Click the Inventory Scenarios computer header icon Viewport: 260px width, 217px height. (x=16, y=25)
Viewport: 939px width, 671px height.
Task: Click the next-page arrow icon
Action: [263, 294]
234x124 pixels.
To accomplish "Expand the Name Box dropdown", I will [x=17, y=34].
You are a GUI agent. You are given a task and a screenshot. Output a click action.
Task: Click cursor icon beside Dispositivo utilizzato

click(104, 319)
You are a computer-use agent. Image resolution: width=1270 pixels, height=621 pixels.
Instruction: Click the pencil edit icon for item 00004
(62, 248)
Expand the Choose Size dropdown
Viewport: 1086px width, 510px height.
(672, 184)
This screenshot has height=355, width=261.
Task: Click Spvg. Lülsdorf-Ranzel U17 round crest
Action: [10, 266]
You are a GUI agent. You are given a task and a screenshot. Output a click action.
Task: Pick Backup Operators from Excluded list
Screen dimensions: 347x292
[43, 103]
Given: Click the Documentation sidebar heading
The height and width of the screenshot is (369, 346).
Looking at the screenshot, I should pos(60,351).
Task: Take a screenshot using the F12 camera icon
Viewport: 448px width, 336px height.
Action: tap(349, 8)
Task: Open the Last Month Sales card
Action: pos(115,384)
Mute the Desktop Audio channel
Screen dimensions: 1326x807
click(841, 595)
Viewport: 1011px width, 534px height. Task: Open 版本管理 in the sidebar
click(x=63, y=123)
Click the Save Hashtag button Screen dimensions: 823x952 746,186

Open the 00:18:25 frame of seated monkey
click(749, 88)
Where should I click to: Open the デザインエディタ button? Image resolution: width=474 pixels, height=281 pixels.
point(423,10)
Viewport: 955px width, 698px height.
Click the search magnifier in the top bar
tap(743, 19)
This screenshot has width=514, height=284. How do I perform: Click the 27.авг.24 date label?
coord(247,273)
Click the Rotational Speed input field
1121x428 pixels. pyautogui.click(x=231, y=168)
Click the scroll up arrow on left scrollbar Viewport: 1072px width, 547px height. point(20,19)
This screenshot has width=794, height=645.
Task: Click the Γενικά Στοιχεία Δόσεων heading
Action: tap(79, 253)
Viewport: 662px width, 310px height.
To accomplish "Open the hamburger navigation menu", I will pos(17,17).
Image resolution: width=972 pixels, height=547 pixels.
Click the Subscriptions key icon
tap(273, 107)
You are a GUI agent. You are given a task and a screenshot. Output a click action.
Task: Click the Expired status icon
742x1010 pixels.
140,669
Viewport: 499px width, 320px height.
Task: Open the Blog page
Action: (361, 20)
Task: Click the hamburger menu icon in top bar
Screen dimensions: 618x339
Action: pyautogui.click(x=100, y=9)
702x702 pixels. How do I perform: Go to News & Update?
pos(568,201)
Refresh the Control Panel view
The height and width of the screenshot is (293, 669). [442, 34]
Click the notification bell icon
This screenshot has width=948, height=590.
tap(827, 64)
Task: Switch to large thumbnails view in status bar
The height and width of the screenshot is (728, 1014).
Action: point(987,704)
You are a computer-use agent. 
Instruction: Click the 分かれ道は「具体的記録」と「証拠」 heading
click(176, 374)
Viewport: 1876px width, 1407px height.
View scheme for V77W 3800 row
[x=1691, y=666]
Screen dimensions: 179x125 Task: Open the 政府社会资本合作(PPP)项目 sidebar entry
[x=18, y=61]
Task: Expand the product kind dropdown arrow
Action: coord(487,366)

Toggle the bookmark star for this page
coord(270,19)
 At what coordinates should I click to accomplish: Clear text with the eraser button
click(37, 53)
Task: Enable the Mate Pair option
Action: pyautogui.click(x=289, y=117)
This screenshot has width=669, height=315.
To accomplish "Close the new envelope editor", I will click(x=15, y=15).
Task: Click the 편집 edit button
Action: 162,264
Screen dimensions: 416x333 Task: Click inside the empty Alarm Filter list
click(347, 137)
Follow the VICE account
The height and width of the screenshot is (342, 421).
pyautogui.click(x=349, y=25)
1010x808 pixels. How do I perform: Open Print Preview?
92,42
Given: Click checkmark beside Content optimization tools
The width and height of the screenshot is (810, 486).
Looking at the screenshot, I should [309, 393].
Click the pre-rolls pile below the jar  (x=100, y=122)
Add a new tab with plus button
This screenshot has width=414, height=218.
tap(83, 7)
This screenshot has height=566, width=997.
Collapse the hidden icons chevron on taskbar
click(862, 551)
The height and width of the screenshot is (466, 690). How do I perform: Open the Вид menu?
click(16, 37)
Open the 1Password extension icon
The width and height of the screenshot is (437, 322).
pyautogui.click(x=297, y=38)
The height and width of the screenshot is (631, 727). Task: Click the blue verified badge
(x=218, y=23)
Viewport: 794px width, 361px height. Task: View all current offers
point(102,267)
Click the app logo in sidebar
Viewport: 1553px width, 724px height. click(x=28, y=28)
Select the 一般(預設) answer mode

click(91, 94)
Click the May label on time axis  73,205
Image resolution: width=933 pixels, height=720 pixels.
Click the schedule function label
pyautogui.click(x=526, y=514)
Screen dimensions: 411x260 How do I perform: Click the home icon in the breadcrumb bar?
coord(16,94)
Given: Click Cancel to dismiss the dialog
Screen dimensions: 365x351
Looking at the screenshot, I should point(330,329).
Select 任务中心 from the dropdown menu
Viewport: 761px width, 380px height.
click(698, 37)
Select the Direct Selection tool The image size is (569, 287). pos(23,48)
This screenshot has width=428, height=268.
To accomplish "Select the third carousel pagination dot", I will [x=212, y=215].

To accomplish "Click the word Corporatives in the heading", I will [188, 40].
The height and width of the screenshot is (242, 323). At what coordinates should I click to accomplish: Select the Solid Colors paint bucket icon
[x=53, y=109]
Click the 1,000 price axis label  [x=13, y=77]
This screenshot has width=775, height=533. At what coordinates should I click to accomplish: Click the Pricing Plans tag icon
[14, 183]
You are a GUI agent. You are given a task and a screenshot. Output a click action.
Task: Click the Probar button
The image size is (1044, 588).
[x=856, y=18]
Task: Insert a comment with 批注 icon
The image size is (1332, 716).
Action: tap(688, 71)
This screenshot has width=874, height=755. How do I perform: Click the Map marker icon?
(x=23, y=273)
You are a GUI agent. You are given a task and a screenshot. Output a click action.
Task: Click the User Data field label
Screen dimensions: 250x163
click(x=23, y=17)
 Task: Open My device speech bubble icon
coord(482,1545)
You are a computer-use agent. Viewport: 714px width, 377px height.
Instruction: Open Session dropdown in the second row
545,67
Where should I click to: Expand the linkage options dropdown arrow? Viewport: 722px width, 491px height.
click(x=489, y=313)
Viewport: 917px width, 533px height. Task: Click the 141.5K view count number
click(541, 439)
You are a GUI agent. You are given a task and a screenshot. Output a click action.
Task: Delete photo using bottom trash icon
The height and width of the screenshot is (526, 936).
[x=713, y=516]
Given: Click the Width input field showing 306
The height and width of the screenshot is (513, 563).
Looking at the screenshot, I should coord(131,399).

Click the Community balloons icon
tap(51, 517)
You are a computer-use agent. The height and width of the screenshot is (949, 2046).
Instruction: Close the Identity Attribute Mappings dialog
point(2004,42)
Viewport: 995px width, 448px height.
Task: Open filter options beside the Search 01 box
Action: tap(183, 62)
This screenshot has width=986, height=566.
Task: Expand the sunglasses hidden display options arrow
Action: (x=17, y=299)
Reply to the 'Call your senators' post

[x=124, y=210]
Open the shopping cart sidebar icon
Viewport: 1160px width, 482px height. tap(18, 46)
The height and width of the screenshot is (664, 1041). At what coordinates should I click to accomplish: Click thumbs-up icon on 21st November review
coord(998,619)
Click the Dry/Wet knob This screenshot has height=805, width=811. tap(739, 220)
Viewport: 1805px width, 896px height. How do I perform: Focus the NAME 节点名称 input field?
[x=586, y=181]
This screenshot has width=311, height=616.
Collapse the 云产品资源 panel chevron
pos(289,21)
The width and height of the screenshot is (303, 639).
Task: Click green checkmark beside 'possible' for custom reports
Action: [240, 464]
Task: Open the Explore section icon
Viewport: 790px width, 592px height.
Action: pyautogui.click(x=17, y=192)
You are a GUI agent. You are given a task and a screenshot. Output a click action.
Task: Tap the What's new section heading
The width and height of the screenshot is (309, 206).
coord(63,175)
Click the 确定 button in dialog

Task to carry out:
Rewrite the rows from the very first line through the line containing "point(423,10)", changing "Excluded list" to "Excluded group" and leaving everything else unchanged.

Result of this task:
Click the Inventory Scenarios computer header icon Viewport: 260px width, 217px height. (x=16, y=25)
Viewport: 939px width, 671px height.
Task: Click the next-page arrow icon
Action: [263, 294]
234x124 pixels.
To accomplish "Expand the Name Box dropdown", I will [x=17, y=34].
You are a GUI agent. You are given a task and a screenshot. Output a click action.
Task: Click cursor icon beside Dispositivo utilizzato

click(104, 319)
You are a computer-use agent. Image resolution: width=1270 pixels, height=621 pixels.
Instruction: Click the pencil edit icon for item 00004
(62, 248)
Expand the Choose Size dropdown
Viewport: 1086px width, 510px height.
(672, 184)
This screenshot has height=355, width=261.
Task: Click Spvg. Lülsdorf-Ranzel U17 round crest
Action: [10, 266]
You are a GUI agent. You are given a task and a screenshot. Output a click action.
Task: Pick Backup Operators from Excluded group
Screen dimensions: 347x292
[43, 103]
Given: Click the Documentation sidebar heading
The height and width of the screenshot is (369, 346).
Looking at the screenshot, I should pos(60,351).
Task: Take a screenshot using the F12 camera icon
Viewport: 448px width, 336px height.
Action: tap(349, 8)
Task: Open the Last Month Sales card
Action: pos(115,384)
Mute the Desktop Audio channel
Screen dimensions: 1326x807
click(841, 595)
Viewport: 1011px width, 534px height. Task: Open 版本管理 in the sidebar
click(x=63, y=123)
Click the Save Hashtag button Screen dimensions: 823x952 746,186

Open the 00:18:25 frame of seated monkey
click(749, 88)
Where should I click to: Open the デザインエディタ button? Image resolution: width=474 pixels, height=281 pixels.
point(423,10)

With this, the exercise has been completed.